Cortázar leva-nos através de uma tabela guia, associada aos capítulos, a saltitar da narrativa romanesca para outros da última parte, isto numa sequência que parece ilógica, mas que está profundamente estruturada e onde se descobrem os escritos de Morelli que fala da desconstrução da literatura, da necessidade de o leitor não ser um mero elemento passivo da obra, bem como, se acede a pretensos excertos de outros textos de origem diversa a que se adiciona ainda reuniões do clube da serpente a refletir sobre tudo e mais alguma coisa dispensáveis à trama.
Cortázar não deixa de ensaiar escritas criativas, com estilos variados em função dos diferentes autores dos capítulos por onde se saltita e no fim fecha-se o ciclo de um romance muito mais vasto que uma simples estória.
Gostei muito, custou-me a ambientar inicialmente no que parecia caótico, mas depois vibrei e tornou-se numa experiência inesquecível, recomendo apenas a leitores não passivos que gostam de ser desafiados pelo escritor... mas dá para ler sem o saltitar no que será uma experiência muito menos intensa deste livro.

quinta-feira, 1 de março de 2018

"O Banqueiro Anarquista" de Fernando Pessoa


Citações
"Ora o que é um anarquista? É um revoltado contra a injustiça de nascermos desiguais socialmente"

"Quem tem só esta vida, quem não crê na vida eterna, que não admite lei senão a Natureza,... ...por que carga de água é que defende o altruísmo e o sacrifício pela humanidade, se o altruísmo e o sacrifício também não são naturais?"
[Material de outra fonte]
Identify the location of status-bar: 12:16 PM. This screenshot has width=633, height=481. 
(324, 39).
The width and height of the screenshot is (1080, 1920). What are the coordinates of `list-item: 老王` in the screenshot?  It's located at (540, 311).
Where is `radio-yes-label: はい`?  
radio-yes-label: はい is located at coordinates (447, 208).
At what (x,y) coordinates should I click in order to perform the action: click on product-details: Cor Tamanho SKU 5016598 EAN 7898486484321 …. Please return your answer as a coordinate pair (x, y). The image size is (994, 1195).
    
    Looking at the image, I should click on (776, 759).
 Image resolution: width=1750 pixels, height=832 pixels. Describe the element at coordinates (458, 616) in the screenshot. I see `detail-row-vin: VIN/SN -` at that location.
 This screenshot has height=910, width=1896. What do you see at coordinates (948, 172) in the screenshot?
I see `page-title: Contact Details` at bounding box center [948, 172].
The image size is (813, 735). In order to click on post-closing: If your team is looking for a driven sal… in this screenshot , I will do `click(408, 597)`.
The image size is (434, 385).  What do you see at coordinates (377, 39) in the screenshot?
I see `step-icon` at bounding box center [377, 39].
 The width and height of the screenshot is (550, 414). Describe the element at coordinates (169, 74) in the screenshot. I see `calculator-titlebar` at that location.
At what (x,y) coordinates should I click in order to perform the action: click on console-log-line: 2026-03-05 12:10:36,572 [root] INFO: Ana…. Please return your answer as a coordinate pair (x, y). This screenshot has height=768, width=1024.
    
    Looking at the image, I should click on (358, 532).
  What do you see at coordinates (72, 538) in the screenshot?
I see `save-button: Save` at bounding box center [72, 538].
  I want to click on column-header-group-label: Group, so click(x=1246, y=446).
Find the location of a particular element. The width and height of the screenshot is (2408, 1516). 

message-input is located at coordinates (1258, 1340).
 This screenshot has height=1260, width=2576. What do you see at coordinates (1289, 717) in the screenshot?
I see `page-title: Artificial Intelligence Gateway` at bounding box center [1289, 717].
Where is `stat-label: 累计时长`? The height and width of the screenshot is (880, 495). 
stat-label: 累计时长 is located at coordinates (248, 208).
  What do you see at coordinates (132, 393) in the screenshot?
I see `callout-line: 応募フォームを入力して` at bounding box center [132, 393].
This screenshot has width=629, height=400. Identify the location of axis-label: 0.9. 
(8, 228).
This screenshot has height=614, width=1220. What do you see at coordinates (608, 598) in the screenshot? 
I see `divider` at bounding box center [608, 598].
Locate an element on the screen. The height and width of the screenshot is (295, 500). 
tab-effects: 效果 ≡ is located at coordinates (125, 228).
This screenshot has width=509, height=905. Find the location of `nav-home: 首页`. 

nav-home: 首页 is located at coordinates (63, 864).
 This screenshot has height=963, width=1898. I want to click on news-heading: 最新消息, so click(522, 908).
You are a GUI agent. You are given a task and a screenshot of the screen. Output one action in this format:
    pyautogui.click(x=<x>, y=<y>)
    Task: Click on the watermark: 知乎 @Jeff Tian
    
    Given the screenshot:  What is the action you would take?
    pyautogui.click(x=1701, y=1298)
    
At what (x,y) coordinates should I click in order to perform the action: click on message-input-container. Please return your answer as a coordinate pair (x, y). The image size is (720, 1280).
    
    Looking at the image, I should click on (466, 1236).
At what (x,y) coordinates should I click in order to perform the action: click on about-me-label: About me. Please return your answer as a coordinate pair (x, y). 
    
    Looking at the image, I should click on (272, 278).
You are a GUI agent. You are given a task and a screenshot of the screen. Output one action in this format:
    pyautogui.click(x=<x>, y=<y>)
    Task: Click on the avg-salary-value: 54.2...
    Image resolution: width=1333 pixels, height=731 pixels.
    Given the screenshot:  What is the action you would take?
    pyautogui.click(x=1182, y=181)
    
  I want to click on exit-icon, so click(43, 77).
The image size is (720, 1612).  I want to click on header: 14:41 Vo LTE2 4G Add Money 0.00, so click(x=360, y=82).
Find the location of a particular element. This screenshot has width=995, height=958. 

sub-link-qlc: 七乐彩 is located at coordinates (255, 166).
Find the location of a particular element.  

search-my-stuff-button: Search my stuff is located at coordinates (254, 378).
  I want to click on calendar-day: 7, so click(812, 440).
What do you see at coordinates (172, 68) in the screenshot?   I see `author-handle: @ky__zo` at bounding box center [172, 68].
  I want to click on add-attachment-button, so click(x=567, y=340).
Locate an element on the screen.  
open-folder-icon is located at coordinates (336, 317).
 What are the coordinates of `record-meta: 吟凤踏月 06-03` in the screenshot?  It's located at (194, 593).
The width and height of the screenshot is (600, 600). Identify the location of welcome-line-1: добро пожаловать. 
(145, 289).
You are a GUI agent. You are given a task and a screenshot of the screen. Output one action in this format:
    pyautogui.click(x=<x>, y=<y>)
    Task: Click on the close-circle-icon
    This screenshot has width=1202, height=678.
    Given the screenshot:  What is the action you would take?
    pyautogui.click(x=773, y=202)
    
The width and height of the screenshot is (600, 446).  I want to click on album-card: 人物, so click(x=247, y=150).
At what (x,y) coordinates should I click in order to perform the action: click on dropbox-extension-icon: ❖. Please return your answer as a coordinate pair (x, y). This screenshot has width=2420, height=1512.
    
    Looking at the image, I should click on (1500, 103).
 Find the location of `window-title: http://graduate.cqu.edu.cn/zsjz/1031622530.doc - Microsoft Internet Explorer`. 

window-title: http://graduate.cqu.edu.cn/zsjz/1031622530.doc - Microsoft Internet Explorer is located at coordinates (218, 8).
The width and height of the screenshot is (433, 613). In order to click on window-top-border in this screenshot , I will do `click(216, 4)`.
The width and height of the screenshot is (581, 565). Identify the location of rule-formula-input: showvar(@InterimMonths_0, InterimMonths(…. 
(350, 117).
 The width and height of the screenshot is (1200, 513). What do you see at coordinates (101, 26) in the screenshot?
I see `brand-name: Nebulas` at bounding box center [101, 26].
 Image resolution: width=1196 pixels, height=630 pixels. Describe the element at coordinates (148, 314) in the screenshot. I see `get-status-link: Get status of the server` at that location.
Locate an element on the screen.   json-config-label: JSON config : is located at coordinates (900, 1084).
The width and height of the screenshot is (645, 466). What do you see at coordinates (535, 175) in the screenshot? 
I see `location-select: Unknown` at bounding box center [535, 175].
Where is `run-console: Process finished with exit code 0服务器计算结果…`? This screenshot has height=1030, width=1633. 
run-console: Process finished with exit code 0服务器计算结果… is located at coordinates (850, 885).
"O Banqueiro Anarquista" é um dos textos famosos de Fernando, aliás penso que tudo dele é famoso e bom. Assim, após me cruzar com uma divulgação deste texto num blogue, que sigo recentemente, lembrei-me que o folheara poucos dias atrás e decidi conhecer o meu poeta de eleição como contista.
Num jantar de dois amigos, o narrador decide questionar o banqueiro rico sobre dizerem que ele fora anarquista, ao contrário do que a sua profissão e estatuto indicaria. O banqueiro não só confirma o passado, como confessa ainda o ser e de levar esse espírito à prática mais do que os defensores típicos da causa. A partir daqui, o banqueiro irá fundamentar as suas razões, a coerência da sua situação e todo o historial que o levou ao seu sucessos no respeito da ideia que defende.
Fernando Pessoa desenvolve assim, ao longo de várias dezenas de páginas, um conto com uma evolução dialética de forma socrática liderada pelo banqueiro, mas onde ele próprio aponta o que parece incoerente, em seguida refuta e evidencia a lógica do seu raciocínio, que depois o amigo narra.
Um texto filosófico, inteligente que se torna divertido com as ironias e críticas subliminares aos defeitos e vícios da sociedade que então se confrontava entre a mentalidade burguesa, o marxismo e a terceira via do anarquismo.
Bem escrito, argumentado e uma pérola que recomendo a todos os leitores que gostem de debates inteligentes e de bom humor. Adorei.